Комната у нее была маленькая, но в ней было две постели, и одну она предложила Тане. При даче был «комендант», которого некоторые называли «комиссаром», на что он обижался. Он подозрительно осмотрел Осетрова, Полежаева и Железкина и сказал: «Ежели черносотенцы и монархисты, то воздержитесь, товарищи, от пропаганды. Я народный социалист. Я крепко усвоил, что к прошлому возврата нет, и держусь завоеваний революции. А между прочим позвольте представиться: штабс-капитан Рудин».
Он поместил всех в одной большой комнате, рядом с комнатой Тани.
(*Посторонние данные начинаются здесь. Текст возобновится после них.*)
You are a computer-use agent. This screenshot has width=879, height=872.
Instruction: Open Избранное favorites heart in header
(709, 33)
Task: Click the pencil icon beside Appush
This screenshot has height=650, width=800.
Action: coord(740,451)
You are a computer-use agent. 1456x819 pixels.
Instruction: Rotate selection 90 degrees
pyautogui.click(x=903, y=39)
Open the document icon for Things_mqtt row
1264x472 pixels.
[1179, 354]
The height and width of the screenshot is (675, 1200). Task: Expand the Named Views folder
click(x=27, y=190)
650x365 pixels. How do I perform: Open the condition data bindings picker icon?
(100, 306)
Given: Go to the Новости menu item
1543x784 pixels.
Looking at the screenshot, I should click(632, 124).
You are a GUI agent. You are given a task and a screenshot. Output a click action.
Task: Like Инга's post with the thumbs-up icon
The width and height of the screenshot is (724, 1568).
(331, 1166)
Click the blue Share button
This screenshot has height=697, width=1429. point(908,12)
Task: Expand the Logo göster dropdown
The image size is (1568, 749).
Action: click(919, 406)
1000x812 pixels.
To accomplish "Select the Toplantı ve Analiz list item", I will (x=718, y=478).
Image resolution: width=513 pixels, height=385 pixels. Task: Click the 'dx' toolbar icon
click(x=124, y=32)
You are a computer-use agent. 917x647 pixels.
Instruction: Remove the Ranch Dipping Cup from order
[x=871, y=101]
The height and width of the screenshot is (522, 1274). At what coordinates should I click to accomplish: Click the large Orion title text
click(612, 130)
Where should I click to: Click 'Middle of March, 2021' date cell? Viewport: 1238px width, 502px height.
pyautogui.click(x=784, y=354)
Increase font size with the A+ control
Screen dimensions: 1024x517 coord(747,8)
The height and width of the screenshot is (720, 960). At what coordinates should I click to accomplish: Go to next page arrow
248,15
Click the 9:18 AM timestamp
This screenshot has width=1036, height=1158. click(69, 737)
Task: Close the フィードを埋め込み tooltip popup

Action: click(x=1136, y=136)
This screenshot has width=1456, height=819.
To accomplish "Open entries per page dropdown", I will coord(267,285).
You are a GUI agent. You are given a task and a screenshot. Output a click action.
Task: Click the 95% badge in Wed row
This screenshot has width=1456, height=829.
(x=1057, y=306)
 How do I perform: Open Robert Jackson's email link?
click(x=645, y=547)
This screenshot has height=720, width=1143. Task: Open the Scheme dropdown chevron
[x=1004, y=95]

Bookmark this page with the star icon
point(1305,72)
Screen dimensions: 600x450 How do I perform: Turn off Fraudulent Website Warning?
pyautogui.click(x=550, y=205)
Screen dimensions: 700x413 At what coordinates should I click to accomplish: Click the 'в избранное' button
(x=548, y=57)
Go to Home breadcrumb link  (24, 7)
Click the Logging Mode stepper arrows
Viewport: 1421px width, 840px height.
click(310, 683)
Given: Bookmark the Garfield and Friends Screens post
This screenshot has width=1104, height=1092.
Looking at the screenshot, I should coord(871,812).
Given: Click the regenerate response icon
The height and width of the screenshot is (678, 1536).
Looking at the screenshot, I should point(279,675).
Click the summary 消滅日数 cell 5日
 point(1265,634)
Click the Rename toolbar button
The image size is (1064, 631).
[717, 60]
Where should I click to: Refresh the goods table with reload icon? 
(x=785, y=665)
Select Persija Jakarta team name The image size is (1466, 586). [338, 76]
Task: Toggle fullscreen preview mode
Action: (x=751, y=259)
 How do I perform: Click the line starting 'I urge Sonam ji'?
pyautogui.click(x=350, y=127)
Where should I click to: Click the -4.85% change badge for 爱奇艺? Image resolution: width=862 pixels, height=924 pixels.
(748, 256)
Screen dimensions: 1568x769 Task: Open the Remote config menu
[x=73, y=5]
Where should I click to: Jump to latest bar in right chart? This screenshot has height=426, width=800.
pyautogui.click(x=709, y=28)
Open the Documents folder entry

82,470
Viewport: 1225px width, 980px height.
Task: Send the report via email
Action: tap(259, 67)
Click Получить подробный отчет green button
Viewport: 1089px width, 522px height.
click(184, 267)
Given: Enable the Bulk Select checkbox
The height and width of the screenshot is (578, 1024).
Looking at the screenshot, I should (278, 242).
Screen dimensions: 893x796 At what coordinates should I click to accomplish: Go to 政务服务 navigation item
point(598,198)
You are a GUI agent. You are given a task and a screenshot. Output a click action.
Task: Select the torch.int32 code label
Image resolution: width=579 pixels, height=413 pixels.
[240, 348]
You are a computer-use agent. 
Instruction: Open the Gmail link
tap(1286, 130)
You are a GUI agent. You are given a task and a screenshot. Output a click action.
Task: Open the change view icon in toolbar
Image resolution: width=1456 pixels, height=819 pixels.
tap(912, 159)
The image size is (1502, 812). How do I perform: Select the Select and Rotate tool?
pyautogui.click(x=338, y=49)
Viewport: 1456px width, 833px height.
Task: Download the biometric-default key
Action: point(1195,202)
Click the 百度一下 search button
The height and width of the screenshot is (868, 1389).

Свободная постель была только одна — ее отдали Полежаеву. Она стояла у большого окна без занавесей. Осетрову и Железкину предоставили устраиваться на полу, на своих вещах. Кроме них, были еще три постояльца, ждавших паспортов и виз. Седой старик, купец, пожилой полковник и юноша — офицер красной армии, горделиво называвший себя «дезертиром красной армии». Он был болтлив, пел частушки, собранные им, как он говорил, со всех частей света, аккомпанировал себе на балалайке и говорил, не умолкая.
— Обломки России, российский хлам, — говорил он. — Здесь собрался камыш, поломанный волнами бури. Хм! — с позволения сказать — «Российская республика». — Он хмыкал носом и продолжал, — завоевания революции, черт возьми! Видали нашего комиссара, штабс-капитана Рудина?! Социал-предателя: Комрайбеж, что означает комиссар Райяоккских беженцев… А, по-моему, заместитель комиссара по морским делам лучше, звучнее… Закомпомордел… А? И ведь, правда, есть такой. Я ведь служил у них.
Его никто не слушал. Он ерошил свои по-коммунистически, с челкой, остриженные волосы, принимал идиотский вид и пел на всю дачу:
Прежде красились мы Бриллиантами, А теперь мы живем Эмигрантами!.. Куда, яблочко, спешишь, Куда котишься, Никогда ты домой Не воротишься. Лагерь тут, лагерь там, Все мы русские, Молодцы стерегут Нас французские!..Было что-то безобразно тяжелое, томительное в этой песне, она рвала сердце на части. День проходил безтолково, в суете, толчее, ничегонеделании. Читали старые газеты, рассказывали, кто как бежал, кого расстреляли, кто остался жив. Пожилая дама знавала Саблина, была знакома с Мацневым.